On the first day, Lily, my nurse, took me to school. We went hand-in-hand through the churchyard, down the Town Hall steps, and along the south side of the High Street. The school was at the bottom of an alley; two rooms, one downstairs and one upstairs, a staircase, a place for hanging coats, and a lavatory. ‘Miss’ kept the school — handsome, good-tempered Miss, whom I liked so much. Miss used the lower room for prayers and singing and drill and meetings, and the upper one for all the rest. Lily hung my coat up, took me upstairs and deposited me among a score or so of children who ranged in age from five to eleven. The boys were neatly dressed, and the girls over-dressed if anything. Miss taught in the old-fashioned way, catering for all ages at once.

I was difficult.

No one had suggested, before this time, that anything mattered outside myself. I was used to being adored, for I was an attractive child in an Anglo-Saxon sort of way. Indeed, my mother, in her rare moments of lyricism, would declare that I had ‘eyes like cornflowers and hair like a field of ripe corn’. I had known no one outside my own family — nothing but walks with Lily or my parents, and long holidays by a Cornish sea. I had read much for my age but saw no point in figures. I had a passion for words in themselves, and collected them like stamps or birds’ eggs. I had also a clear picture of what school was to bring me. It was to bring me fights. I lacked opposition, and yearned to be victorious. Achilles, Lancelot and Aeneas should have given me a sense of human nobility but they gave me instead a desire to be a successful bruiser.
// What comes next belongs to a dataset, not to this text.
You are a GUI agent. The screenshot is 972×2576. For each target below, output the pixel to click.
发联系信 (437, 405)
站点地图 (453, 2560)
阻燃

It did not occur to me that school might have discipline or that numbers might be necessary. While, therefore, I was supposed to be writing out my tables, or even dividing four oranges between two poor boys, I was more likely to be scrawling a list of words, butt (barrel), butter, butt (see goat). While I was supposed to be learning my Collect, I was likely to be chanting inside my head a list of delightful words which I had picked up God knows where — deebriss and Skirmishar, creskant and sweeside. On this first day, when Miss taxed me with my apparent inactivity, I smiled and said nothing, but nothing, until she went away.

At the end of the week she came to see my mother. I stuck my field of ripe corn round the dining-room door and listened to them as they came out of the drawing-room.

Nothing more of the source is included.